This is the plaster model for Woolner’s life-size marble relief on the monument in Wrexham Church, North Wales, to Mary Ellen Peel and her son Archibald. Mary Ellen was the first wife of Archibald Peel, who was a close friend of the sculptor. She died on 9 September 1863, aged thirty-three, and her son in February 1860 aged one year and seven months. In December 1863 Woolner wrote to Mrs Tennyson to say that he was intending to go over to Ireland at Christmas to see Archibald Peel ‘for a few days to study some portraits which he has at his father-in-law’s place of his wife for the monument I am to do in her memory’. He added that he was pleased with the initial design and hoped to make a ‘pathetic and poetic work to please and help console him’ (A. Woolner, p.242). The plaster model was probably finished in 1865 and it was exhibited two years later at the Royal Academy. The Saturday Review described the work: ‘[It is] in high relief and represents a mother received at the gate of heaven by an angel bearing a child, who… leaps forward to caress her with a lively action of welcome’; the writer praised the ‘ariel freedom of motion in the angel, expressed by the draperies and floating hair (for the artist has rightly spared us the commonplace of wings)’ contrasting with ‘the clinging earthly robe and the almost hesitating air of the mother, who leans gently forward with the sense of overpowering happiness, whilst the child springs forward with unreflecting eagerness’.
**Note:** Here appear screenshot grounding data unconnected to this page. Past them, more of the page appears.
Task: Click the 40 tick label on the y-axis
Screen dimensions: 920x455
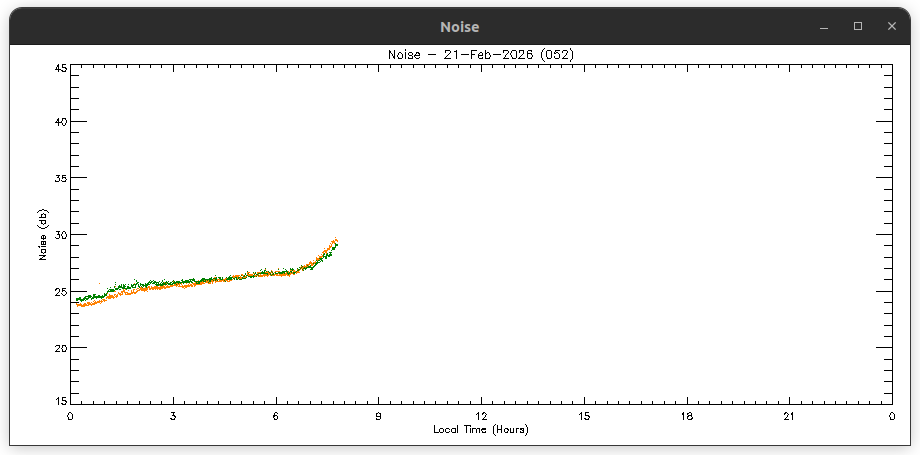Action: click(60, 122)
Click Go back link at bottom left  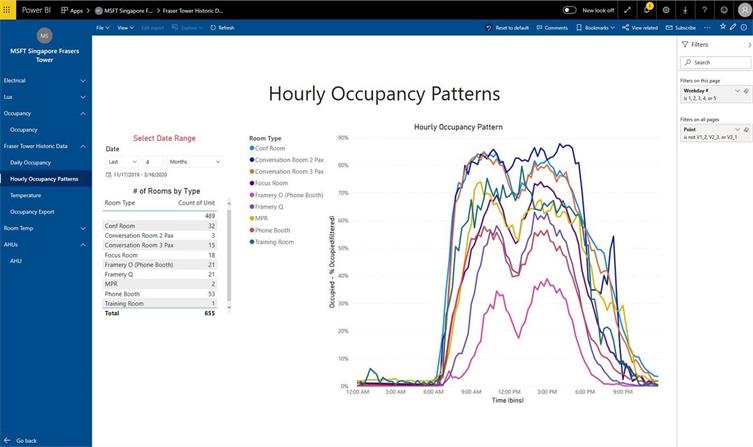26,440
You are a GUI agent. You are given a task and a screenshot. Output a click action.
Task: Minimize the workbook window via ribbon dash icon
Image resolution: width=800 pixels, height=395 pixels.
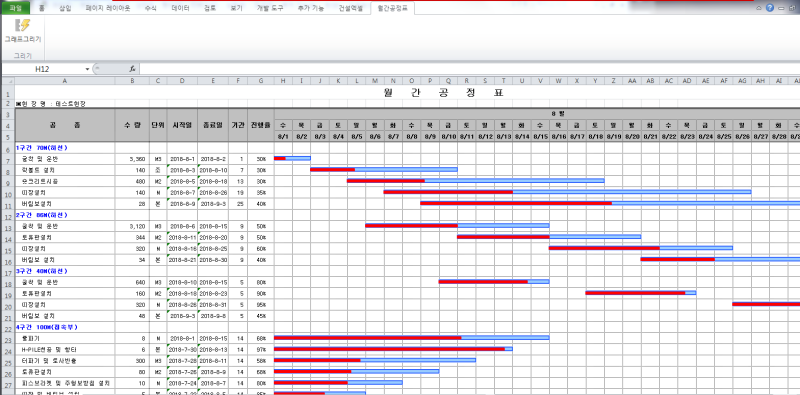point(781,9)
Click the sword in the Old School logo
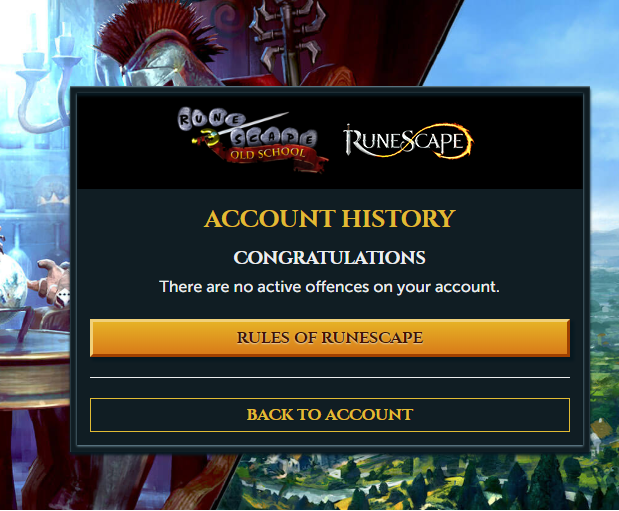The width and height of the screenshot is (619, 511). click(x=241, y=127)
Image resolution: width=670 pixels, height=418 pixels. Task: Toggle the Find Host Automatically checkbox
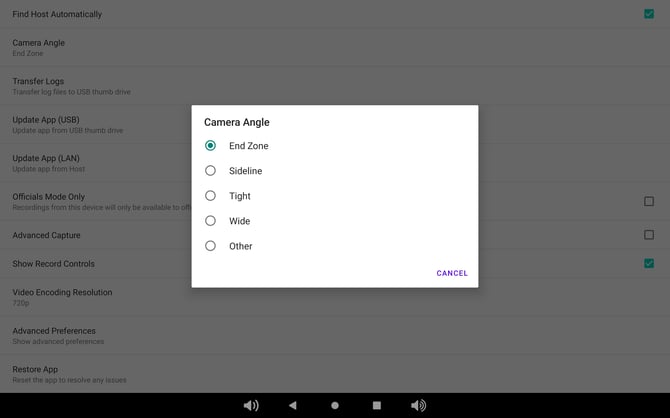649,14
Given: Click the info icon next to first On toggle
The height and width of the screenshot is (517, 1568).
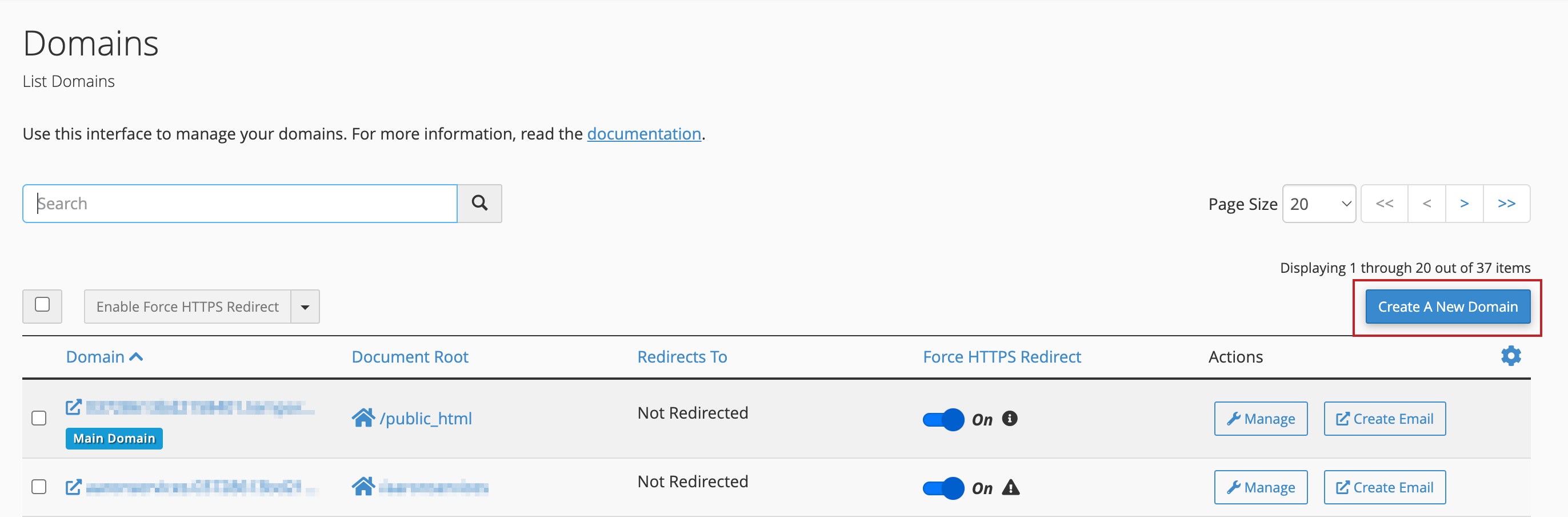Looking at the screenshot, I should (1009, 419).
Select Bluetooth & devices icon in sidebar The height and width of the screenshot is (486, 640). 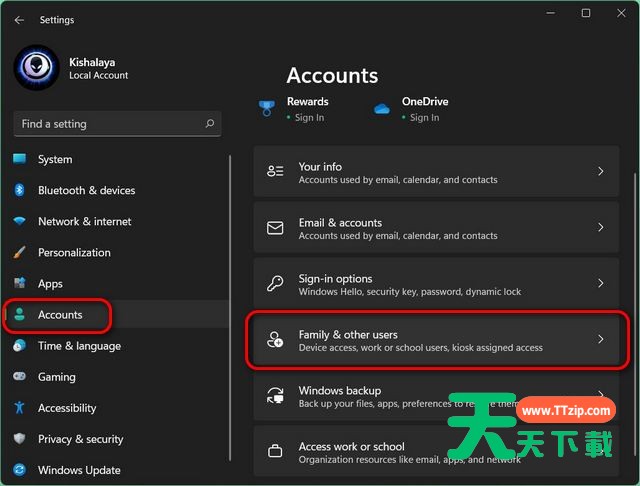19,190
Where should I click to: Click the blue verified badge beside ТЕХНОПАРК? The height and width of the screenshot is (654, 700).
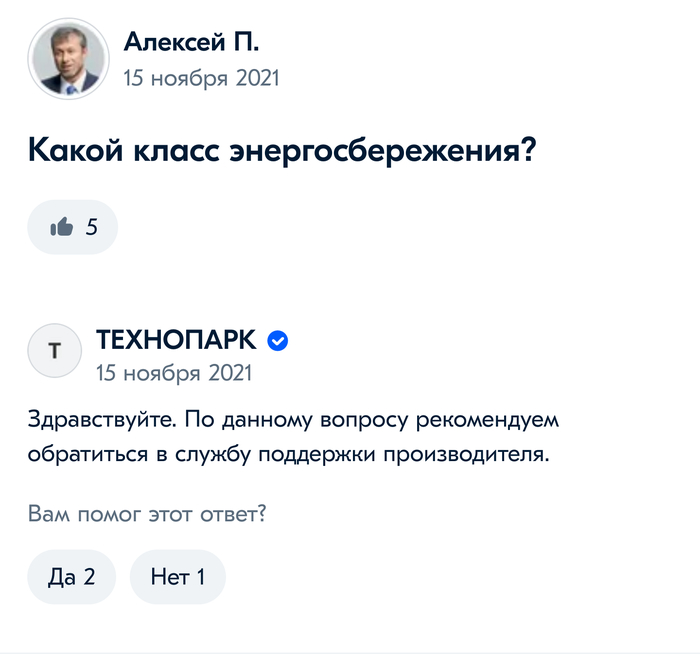click(x=279, y=341)
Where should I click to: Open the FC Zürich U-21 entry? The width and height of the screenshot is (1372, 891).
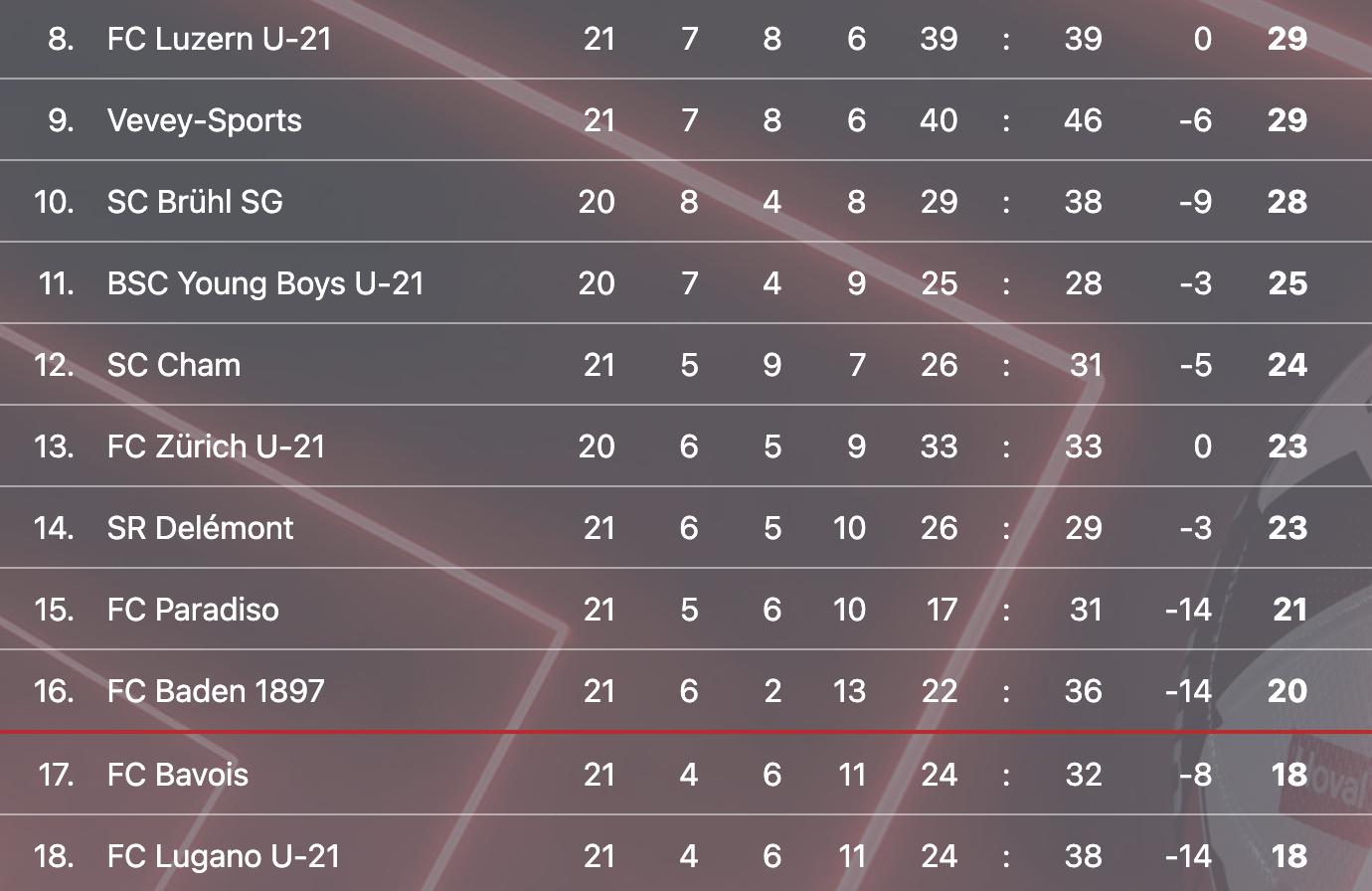(x=216, y=446)
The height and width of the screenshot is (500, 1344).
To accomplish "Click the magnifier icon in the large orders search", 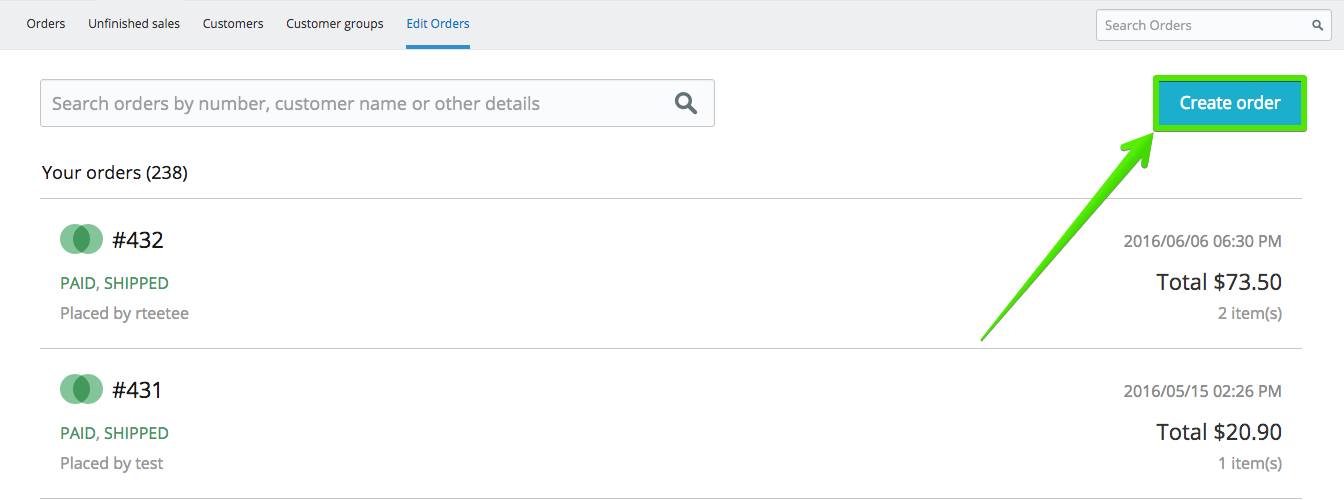I will (x=686, y=103).
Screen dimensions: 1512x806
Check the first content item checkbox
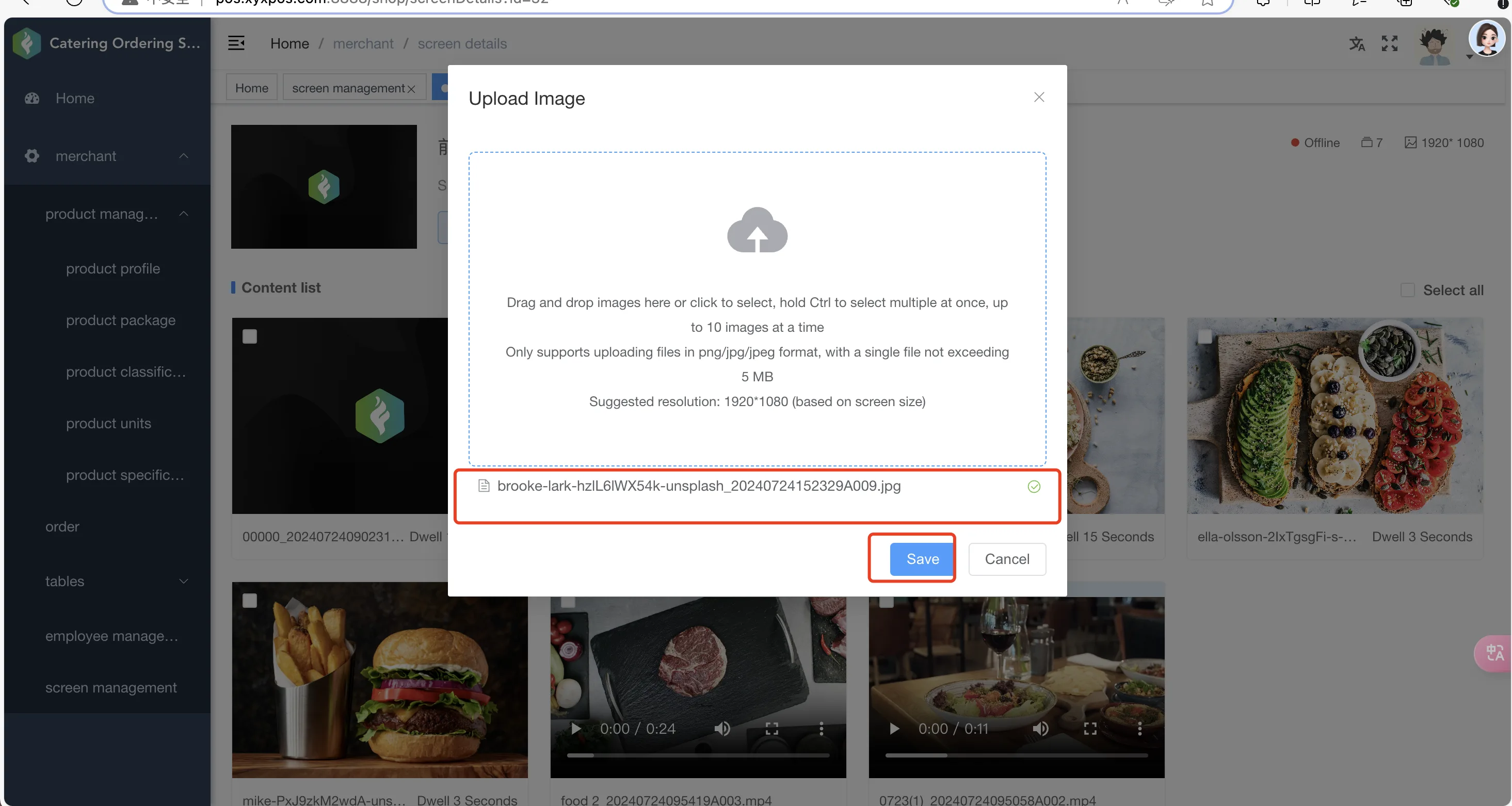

Following the work’s completion Woolner wrote to Mrs Tennyson in 1865 that his friend Watkiss Lloyd, who saw it, ‘says I shall have nothing to do but babies and Angels for years after this is exhibited’, adding ‘The Angels I should like very well, but as for the babies I profess no especial admiration for the pretty squalling little creatures’. (A. Woolner, p.262).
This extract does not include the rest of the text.